A cashback credit card may be a good fit if you want rewards that are easy to redeem and you’re okay with not having top-of-the-line perks such as travel credits and elite status in loyalty programs. If you want a card with more features, consider a premium travel card.
Decide if you want to pay an annual fee.
Cards with the highest cashback rates may have annual fees. However, you can find many excellent cashback cards with no annual fees. If you decide to pay this cost, consider whether you’ll earn enough rewards to cover what you pay.
Analyze your spending and find a rewards structure that fits.
Think about what you typically spend on. If your spending is concentrated in certain categories, you might like a card that offers bonus rewards for those purchases. If you spend relatively evenly throughout many categories, a flat-rate cashback card might fit the bill. This is a card that offers the same cashback rate on all purchases, no matter the category.
Look at other benefits.
When you’ve narrowed your potential picks, look into other features such as signup bonuses, 0% intro APRs and no foreign transaction fees. You may be able to easily pick a winner among cards that are seemingly identical.
Read more about cashback credit cards
Credit Cards Writer
Ask the experts
- Lee Huffman
- Budget Travel Blog
When should you get a cash back card over a rewards card?
If you don’t travel frequently or primarily fly Economy on domestic flights, then a cash back credit card might be a better choice for you than an airline or hotel card. Even then, I usually recommend getting a flexible currency card (like Chase Freedom or Citi Double Cash) whose points give you options. You can redeem for cash to pay for travel or transfer the rewards to airline and hotel partners.
- Eliot Buchanan
- Co-Founder and CEO
For the average consumer, is flat cash back or tiered/category more valuable?

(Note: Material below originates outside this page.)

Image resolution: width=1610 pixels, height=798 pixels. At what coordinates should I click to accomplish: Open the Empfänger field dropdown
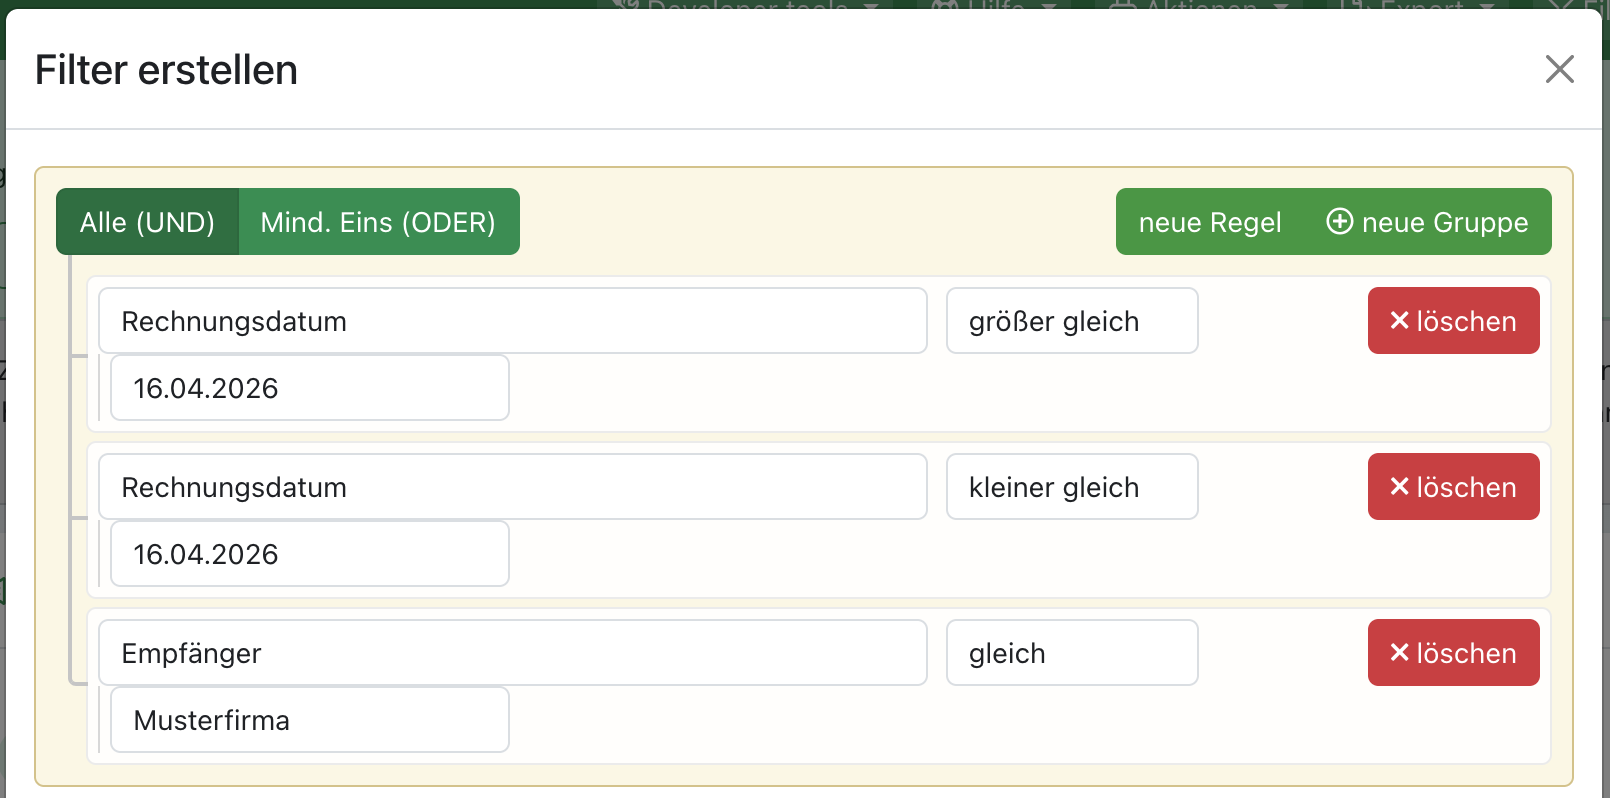click(512, 653)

It’s the perennial debate that flares up on every points and miles blog: whether flat versus category rewards are better. There’s complex math, passionate opinions, and industry insights that get thrown around to prove one reward type is better than another. But one thing is for sure, category cards require you to put some thought into how you spend and where you use the card.
If you’re someone that does not want to put that much thought into maximizing your bonus rewards earning, then a flat cash back card may be a better bet for you. However, there are fewer opportunities to maximize your rewards earning with a flat cash back card than a category card.
There is also a third type of rewards card that has become more popular in recent years, tiered reward cards. Typically, they either provide bonus rewards at various spending thresholds or the rewards earning rate accelerates the more you spend. Typically, these types of cards can be less desirable because they require more of your everyday spending to go on a single card. This behavior forces you into a very undesirable decision: Do you spend more on on a tiered rewards card to achieve the next spending milestone and give up the opportunity for a better earning rate on a flat or category card? Or do you spend on another type of rewards card and give up moving to the next reward tier?
- Tim and Amy Rutherford
- Award Travel Professionals
Is there anything you should avoid when choosing a cashback card?
Avoid the temptation to sign up for a cashback card without reading the fine print. Is there a maximum earning potential allowed in any category? Are there complex redemption requirements? Are there annual fees that erode your savings? Look at all of the details and understand the options. It’s possible to get a no-annual-fee card that provides a 2% return on unlimited spending. This may be better than a card that earns 6% on dining with a limitation of $6,000 in spending and an annual fee.
- Eric Rosenberg
- Personal Finance Expert
Should I get a cashback card with tiered rewards or a flat rate for all purchases?
Both types of cards work well, it just depends on your spending habits and preferences. If you are willing to keep track of bonus categories and use the right cards for each purchase, you can get big rewards from categories that go up to 5% cash back or 5 points per dollar spent. However, that is a lot to remember for some people. If that sounds too tough to keep track, you can get some great rewards from flat-rate cards as well.